Nobody, I repeat, NOBODY needs snacks in between meals. Only exception being, and prolly where McFat is and won't admit it, is diabetics. And that's a blood sugar thang. Unless you've got an insulin pump (she doesn’t) or are injecting on a timed basis (she doesn't), your blood sugar levels go crazy and you stuff your face like a starving African to avoid a blood sugar drop, which can throw you into diabetic shock/coma.

Always keep in mind Hamber's stated mantra, the one that will take her right into that piano-sized casket:

BIG, BUT HULTHY!!
 
No, because SHE knows nutrition better than you, haydur! She'd tell you some bullshit excuse about her metabolism and how consuming 1000 calories every 30 minutes actually makes her lose weight. Problem is, she's endless gut consumption, hence her Jupiter size.

Reality says three squares a day does help your metabolism and losing weight. Breakfast shortly after you wake starts the furnace. Light breakfast, mind you. Not a whole box of Capt. Weebles cereal drowned in a gallon of milk. One, two eggs, a slice of bacon, and a piece of fruit or cup of fruit juice.

By lunch, anybody active or working will have burned that off and have tummy rumbles. Lunch maybe a sandwich and a banana or small bag of chips (or a cup of soup when it's chilly). You'll burn that by dinner.

Dinner should be a couple of hours before bedtime. Whatever you're in the mood for, but moderate portions. Not a whole pizza or orrraaange chicken to feed 4 with a heaping helping of rice. Or bread, if you're doing pasta. Pigging out before bed and quickly passing out is a deathfat recipe for disaster. But if you're "normal", you'll burn those calories and be hungry again when you wake up in the morning with tummy grumbles.

Nobody, I repeat, NOBODY needs snacks in between meals. Only exception being, and prolly where McFat is and won't admit it, is diabetics. And that's a blood sugar thang. Unless you've got an insulin pump (she doesn’t) or are injecting on a timed basis (she doesn't), your blood sugar levels go crazy and you stuff your face like a starving African to avoid a blood sugar drop, which can throw you into diabetic shock/coma.

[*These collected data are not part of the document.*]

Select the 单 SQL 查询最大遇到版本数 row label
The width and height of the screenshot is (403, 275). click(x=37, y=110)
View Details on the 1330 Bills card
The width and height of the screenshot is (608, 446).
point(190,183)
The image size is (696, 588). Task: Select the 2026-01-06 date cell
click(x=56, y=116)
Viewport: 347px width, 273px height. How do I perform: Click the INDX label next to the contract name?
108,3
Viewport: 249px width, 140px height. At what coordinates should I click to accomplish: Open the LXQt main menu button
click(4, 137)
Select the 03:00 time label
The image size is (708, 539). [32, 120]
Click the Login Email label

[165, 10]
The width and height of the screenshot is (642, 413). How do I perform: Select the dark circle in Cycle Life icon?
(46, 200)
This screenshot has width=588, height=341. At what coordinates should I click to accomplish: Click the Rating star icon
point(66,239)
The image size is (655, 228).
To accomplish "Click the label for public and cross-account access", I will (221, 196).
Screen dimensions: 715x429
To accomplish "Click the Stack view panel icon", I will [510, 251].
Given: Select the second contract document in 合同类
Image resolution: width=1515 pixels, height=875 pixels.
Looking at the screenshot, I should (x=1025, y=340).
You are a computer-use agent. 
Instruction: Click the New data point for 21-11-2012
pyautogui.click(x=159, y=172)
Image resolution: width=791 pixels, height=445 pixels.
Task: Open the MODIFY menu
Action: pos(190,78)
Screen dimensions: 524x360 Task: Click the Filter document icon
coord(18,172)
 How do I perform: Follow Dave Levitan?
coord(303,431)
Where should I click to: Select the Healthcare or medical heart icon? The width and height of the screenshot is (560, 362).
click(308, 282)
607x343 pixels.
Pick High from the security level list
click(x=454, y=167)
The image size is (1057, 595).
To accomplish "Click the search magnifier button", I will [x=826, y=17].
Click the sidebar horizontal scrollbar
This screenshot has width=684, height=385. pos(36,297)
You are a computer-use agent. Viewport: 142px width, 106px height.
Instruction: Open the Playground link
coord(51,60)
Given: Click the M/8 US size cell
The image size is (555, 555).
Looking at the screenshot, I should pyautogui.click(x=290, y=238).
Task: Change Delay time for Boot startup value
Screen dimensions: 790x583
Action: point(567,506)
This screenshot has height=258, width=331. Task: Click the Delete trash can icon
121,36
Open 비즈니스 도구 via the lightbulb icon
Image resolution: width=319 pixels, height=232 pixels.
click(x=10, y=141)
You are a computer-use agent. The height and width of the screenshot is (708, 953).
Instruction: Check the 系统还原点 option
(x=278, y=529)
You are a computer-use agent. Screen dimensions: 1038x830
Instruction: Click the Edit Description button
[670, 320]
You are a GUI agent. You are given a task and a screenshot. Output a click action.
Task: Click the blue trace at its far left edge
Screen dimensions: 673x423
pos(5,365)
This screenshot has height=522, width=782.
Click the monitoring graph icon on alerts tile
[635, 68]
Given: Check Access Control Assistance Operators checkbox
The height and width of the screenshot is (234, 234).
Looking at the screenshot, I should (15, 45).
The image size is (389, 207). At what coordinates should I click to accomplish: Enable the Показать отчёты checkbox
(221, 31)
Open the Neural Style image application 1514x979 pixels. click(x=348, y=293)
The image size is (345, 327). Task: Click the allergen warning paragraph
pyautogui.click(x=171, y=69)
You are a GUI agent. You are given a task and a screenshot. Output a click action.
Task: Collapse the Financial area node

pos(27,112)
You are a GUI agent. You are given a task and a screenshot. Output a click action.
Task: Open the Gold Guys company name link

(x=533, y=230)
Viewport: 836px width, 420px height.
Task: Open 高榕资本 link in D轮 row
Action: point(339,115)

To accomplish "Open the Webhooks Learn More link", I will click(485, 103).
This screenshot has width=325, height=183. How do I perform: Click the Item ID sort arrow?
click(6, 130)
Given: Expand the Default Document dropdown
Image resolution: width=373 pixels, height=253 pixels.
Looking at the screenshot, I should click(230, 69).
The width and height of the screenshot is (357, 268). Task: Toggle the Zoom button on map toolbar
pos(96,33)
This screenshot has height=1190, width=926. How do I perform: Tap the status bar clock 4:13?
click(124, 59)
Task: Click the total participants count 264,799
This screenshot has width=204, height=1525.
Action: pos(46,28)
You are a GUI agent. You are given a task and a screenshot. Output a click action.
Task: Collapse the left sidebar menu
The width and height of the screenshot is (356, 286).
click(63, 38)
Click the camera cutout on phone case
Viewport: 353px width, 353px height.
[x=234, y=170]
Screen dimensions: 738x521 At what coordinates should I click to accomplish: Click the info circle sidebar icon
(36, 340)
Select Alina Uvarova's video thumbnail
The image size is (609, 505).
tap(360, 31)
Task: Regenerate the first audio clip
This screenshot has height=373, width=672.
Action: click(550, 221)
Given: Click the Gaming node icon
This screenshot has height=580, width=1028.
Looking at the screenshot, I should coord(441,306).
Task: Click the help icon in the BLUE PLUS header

Always keep in mind Hamber's stated mantra, the one that will take her right into that piano-sized casket:

BIG, BUT HULTHY!!

Agree, mostly. The myth about eating before bed correlating to gaining weight is just that, a myth. It seems like it would be true and make sense but it really isn't. It's all calories in calories out, doesn't matter when they're going in and out.
 
I'll add in that snacks between meals are necessary... during endurance sports. Because fuck you, you need a snack or three when you're cycling for 4+ hours and covering distances in excess of 60 miles.

But for the annual trip to the corner mailbox, yeah, snacks are totally unnecessary.
 
One thing that has always bothered the fuck about me with AL, is whenever they stop at a gas station and amber wants water or food- her GF always goes inside and gets it.